ATAGI continues to advise that previous infection is not a contraindication to vaccination and that vaccination can occur following recovery of acute illness from COVID-19.
Currently advice states that vaccination can occur following resolution of acute illness. A precaution for all vaccination is acute illness. This may be acute systemic signs of illness or fever. This is to avoid adverse events (including common side effects of vaccination) in an already ill person or to avoid attributing illness symptoms to vaccination.
Those with prolonged symptoms of COVID-19 should be vaccinated on a case-by-case basis.
How to stay up to date with COVID-19 vaccines
ATAGI continues to develop a framework of what is considered up-to-date with COVID-19 vaccinations. This framework includes advice on how to stay up to date to have optimal personal and population vaccination benefits. This work will feed into existing processes in the National Immunisation Program and the Australian Immunisation Register (AIR) to identify whether an individual is up to date with recommended vaccines.
ATAGI notes that the Therapeutic Goods Administration have granted provisional approval to Biocelect (on behalf of Novavax) for its COVID-19 vaccine, Nuvaxovid. ATAGI discussed recommendations on the use of Novavax in the Australian population and will release its recommendations in the coming days.
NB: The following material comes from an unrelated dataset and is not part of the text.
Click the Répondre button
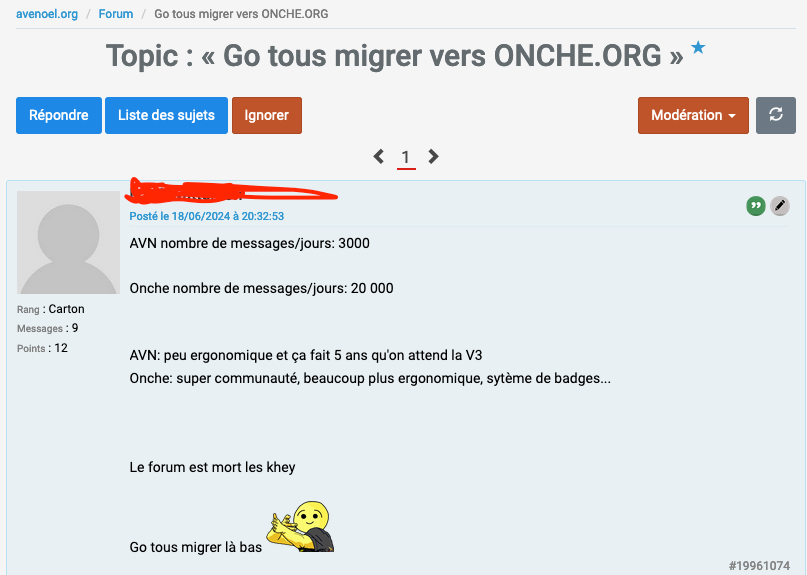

Children aged 5 to 11 years
In the weekly update from 12 January 2022, ATAGI stated the dose interval for children at higher risk of COVID-19 (e.g. some underlying medical conditions) may be shortened from 8 to 3 weeks in the context of ongoing community transmission. A list of underlying medical conditions associated with a higher risk of severe COVID-19 are available in Table 1.
Upcoming ATAGI considerations
ATAGI is monitoring evidence on boosters, including boosters for people under the age of 18. There are currently no COVID-19 vaccines registered in Australia as boosters for people under the age of 18 years.
COVID-19 vaccine safety
This week the new ATAGI COVID-19 Safety Group met for the first time to monitor known and emerging serious adverse events following immunisation and other safety issues in the delivery of COVID-19 vaccines. The ATAGI COVID-19 Safety Group will provide regular updates to the ATAGI COVID-19 Working Group. The TGA’s Weekly Report provides a detailed breakdown of adverse events following immunisation.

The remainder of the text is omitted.